On Thursday, Milazzo took the stand to testify in the homicide trial of her father, Arthur Stoss, charged in Calabro's March 2011 death.
Prosecutors say Stoss killed Calabro at the Riverfront Park in Pittston and threw her body into the Susquehanna River. Calabro's body was found 10 days later on March 21 along the river bank near Kirby Park in Wilkes-Barre.
Milazzo told investigators her father showed up at her home with wet pants on the evening of March 11, 2011, claiming he killed a man in a drug deal gone bad.
Milazzo said she didn't believe her father because he had been lying to her frequently, she said.
"I was so mad at him for lying to me," Milazzo testified Thursday in the third day of Stoss' trial. "He would lie about the littlest things. … I was sick and tired of it."
Milazzo said her father always told "outrageous" stories, so she didn't believe him when she talked to him that evening and he told her he killed a black man.
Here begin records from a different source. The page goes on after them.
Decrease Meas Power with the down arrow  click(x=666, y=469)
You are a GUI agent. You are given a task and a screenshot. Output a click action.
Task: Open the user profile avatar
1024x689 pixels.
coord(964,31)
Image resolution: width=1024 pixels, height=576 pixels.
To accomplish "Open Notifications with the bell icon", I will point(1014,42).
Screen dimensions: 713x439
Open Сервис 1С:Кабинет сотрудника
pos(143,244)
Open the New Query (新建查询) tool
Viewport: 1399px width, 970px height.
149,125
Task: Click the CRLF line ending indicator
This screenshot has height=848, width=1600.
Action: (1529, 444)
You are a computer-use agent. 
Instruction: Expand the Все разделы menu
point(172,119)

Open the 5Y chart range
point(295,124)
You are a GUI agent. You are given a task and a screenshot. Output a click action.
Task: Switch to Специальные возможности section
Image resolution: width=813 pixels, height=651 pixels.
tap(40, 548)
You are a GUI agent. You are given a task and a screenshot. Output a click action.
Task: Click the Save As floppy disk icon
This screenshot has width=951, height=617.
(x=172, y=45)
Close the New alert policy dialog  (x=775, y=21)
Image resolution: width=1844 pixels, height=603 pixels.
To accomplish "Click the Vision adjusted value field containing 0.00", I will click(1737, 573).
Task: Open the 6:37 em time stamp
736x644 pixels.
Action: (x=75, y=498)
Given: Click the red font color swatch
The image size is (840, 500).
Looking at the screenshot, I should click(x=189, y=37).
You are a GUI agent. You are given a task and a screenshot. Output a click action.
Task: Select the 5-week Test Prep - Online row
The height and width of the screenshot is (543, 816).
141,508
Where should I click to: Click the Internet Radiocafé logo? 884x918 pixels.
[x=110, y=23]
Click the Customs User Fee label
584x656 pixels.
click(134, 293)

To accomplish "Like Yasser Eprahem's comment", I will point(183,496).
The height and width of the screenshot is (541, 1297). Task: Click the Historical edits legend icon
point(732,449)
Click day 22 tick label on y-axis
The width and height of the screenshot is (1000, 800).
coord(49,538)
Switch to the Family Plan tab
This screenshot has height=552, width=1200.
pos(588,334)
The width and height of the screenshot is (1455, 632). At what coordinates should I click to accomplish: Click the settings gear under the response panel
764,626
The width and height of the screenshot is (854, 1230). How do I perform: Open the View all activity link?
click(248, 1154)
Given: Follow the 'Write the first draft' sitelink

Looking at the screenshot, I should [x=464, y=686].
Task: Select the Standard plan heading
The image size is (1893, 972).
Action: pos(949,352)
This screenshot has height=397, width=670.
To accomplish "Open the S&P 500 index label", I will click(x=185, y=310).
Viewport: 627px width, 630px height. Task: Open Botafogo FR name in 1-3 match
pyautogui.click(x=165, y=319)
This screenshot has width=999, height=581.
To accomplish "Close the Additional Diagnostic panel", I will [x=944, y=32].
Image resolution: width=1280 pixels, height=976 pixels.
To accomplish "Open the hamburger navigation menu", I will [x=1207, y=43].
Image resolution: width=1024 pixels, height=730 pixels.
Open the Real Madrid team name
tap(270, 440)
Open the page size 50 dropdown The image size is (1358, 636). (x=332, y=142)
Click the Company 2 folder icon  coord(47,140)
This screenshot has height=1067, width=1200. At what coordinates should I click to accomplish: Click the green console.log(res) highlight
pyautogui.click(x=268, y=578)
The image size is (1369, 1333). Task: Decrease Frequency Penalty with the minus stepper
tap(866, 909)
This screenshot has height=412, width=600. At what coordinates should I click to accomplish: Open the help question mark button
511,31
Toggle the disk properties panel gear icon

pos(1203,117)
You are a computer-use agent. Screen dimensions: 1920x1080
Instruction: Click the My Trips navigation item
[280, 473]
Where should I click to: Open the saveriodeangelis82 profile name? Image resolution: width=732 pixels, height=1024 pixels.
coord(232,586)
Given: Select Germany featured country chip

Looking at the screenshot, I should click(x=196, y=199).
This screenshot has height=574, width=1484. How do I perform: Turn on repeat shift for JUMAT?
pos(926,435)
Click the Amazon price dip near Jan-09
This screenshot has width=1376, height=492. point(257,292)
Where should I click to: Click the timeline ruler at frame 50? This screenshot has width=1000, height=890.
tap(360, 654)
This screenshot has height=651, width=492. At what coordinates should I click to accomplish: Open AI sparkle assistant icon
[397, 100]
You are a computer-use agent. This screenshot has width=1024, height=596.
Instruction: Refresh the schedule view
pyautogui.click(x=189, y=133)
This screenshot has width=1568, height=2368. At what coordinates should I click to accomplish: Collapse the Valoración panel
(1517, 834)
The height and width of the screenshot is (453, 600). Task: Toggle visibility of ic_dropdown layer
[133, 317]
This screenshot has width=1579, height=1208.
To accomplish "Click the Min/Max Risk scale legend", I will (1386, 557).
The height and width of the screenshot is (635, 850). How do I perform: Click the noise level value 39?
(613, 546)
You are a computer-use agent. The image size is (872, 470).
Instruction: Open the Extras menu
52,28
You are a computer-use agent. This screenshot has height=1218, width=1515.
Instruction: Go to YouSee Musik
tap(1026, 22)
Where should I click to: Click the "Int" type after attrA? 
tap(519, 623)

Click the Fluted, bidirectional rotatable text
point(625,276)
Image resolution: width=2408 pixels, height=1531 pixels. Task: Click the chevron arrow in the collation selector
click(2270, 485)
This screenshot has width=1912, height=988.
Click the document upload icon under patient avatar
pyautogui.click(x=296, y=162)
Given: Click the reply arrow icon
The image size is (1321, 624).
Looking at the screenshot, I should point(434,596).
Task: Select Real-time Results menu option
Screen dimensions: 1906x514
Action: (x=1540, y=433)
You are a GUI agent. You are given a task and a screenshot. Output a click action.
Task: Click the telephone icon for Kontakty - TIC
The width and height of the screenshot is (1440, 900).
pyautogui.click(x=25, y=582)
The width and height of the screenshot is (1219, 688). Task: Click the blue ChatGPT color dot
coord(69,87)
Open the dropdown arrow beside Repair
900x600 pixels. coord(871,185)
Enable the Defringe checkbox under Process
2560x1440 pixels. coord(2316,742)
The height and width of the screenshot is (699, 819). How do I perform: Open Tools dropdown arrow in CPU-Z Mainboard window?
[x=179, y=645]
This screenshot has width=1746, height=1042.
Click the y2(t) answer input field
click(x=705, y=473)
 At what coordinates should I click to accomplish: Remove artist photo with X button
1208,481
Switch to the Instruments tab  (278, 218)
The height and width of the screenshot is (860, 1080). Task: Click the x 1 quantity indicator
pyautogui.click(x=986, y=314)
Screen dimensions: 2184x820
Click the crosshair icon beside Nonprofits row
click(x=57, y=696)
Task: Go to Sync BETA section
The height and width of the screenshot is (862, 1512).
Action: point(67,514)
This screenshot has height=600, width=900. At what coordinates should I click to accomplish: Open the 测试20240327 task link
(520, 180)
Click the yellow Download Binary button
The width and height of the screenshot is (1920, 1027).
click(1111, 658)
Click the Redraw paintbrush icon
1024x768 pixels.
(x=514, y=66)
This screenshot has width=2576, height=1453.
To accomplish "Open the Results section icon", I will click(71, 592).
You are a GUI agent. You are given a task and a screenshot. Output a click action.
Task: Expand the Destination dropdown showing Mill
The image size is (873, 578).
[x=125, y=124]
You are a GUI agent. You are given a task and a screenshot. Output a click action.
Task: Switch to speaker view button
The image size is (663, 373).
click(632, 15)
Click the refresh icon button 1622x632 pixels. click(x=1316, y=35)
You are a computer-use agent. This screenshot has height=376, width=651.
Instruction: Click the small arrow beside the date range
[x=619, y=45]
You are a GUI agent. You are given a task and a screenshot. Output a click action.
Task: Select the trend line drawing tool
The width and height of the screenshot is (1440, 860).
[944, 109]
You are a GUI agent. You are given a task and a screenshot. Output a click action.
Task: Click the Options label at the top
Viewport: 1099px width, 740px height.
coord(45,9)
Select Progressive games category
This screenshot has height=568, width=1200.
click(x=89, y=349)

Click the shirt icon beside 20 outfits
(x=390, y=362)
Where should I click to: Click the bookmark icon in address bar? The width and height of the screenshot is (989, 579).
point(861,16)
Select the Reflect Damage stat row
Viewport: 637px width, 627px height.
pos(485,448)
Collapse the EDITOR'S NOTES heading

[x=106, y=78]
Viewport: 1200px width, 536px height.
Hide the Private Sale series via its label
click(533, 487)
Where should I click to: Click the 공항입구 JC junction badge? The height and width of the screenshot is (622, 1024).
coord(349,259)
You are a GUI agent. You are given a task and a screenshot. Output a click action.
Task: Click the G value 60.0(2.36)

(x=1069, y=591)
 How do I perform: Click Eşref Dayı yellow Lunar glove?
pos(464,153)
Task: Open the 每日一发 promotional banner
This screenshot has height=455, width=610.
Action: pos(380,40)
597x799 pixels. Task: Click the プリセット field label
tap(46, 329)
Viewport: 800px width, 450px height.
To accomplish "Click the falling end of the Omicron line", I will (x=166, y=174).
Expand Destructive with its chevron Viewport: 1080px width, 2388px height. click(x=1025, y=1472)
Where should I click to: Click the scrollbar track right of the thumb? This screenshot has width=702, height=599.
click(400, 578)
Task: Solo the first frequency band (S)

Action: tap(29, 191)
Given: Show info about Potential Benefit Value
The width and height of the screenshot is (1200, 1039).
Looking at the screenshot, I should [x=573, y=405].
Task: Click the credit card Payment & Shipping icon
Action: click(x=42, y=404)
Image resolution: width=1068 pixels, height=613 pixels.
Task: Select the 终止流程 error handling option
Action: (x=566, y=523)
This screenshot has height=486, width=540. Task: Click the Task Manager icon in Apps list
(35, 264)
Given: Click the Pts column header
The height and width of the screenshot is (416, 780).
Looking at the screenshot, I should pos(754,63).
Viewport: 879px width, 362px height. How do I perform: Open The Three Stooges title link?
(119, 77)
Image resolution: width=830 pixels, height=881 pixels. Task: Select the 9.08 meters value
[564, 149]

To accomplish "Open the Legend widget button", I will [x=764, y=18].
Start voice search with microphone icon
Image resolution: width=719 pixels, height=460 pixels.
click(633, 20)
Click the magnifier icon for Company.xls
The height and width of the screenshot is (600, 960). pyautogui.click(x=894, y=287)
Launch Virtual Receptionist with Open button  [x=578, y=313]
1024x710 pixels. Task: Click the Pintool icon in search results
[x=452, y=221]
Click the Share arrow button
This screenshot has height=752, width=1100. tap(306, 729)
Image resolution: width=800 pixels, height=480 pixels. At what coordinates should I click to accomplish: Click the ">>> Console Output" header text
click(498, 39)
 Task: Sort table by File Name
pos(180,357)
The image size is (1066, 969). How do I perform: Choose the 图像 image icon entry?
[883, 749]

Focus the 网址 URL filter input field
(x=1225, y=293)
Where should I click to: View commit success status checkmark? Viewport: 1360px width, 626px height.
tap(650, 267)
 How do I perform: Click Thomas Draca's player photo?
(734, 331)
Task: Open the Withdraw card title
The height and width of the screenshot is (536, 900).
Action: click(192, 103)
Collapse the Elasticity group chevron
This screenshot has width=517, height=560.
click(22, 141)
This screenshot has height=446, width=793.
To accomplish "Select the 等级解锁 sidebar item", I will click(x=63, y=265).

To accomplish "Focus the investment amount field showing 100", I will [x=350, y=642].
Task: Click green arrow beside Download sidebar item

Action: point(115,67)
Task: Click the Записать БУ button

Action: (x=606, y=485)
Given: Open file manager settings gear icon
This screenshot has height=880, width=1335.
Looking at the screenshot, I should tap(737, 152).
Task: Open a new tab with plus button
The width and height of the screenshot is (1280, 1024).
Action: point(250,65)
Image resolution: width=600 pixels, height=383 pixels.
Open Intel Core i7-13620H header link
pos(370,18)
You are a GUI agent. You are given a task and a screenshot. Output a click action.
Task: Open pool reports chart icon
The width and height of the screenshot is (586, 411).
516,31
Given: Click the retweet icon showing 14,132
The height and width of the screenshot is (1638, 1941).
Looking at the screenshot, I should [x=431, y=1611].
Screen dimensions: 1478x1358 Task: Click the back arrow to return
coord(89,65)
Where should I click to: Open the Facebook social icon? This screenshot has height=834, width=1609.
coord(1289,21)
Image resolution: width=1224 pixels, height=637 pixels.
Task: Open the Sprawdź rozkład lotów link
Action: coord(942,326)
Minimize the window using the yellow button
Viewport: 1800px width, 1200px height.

Milazzo said she believed he probably got into a fight and twisted his story around.
She gave her father dry clothes, washed and dried his jeans and washed a brown jacket he wore that night.
The next day, Milazzo said, she learned a trail of blood was found at the Riverfront Park in Pittston where her father said he killed the black man, and that Calabro's belongings where found there.
"I called my father … I asked him … ‘Daddy, what did you do to Lillian?' " Milazzo testified, becoming emotional.
Milazzo said she went to Stephanie's Bar, and Pittston police arrived and asked her to go to their station to speak with them. "I was crying and telling them I was sorry," Milazzo said.
Prosecutors showed jurors the videotaped testimony of forensic pathologist Gary Ross, who did the autopsy on Calabro's body.
Before her body was put into the river, Ross said, Calabro had been beaten. He said her body showed signs of strangulation, and her skull was beaten in so severely he described it as being like a "bean bag."
Calabro suffered several pre- and postmortem injuries, Ross said, describing her scalp as holding in the multiple pieces her skull was broken into.
Ross testified Calabro's head injury was so severe, she would have lived only for a few minutes whether she was thrown into the river or not.
Her body also showed several defensive injuries Ross said were likely received when she tried to shield herself from the blows she received.
Testimony is expected to resume this morning. Judge William Amesbury said it is likely the jury could begin deliberations sometime today.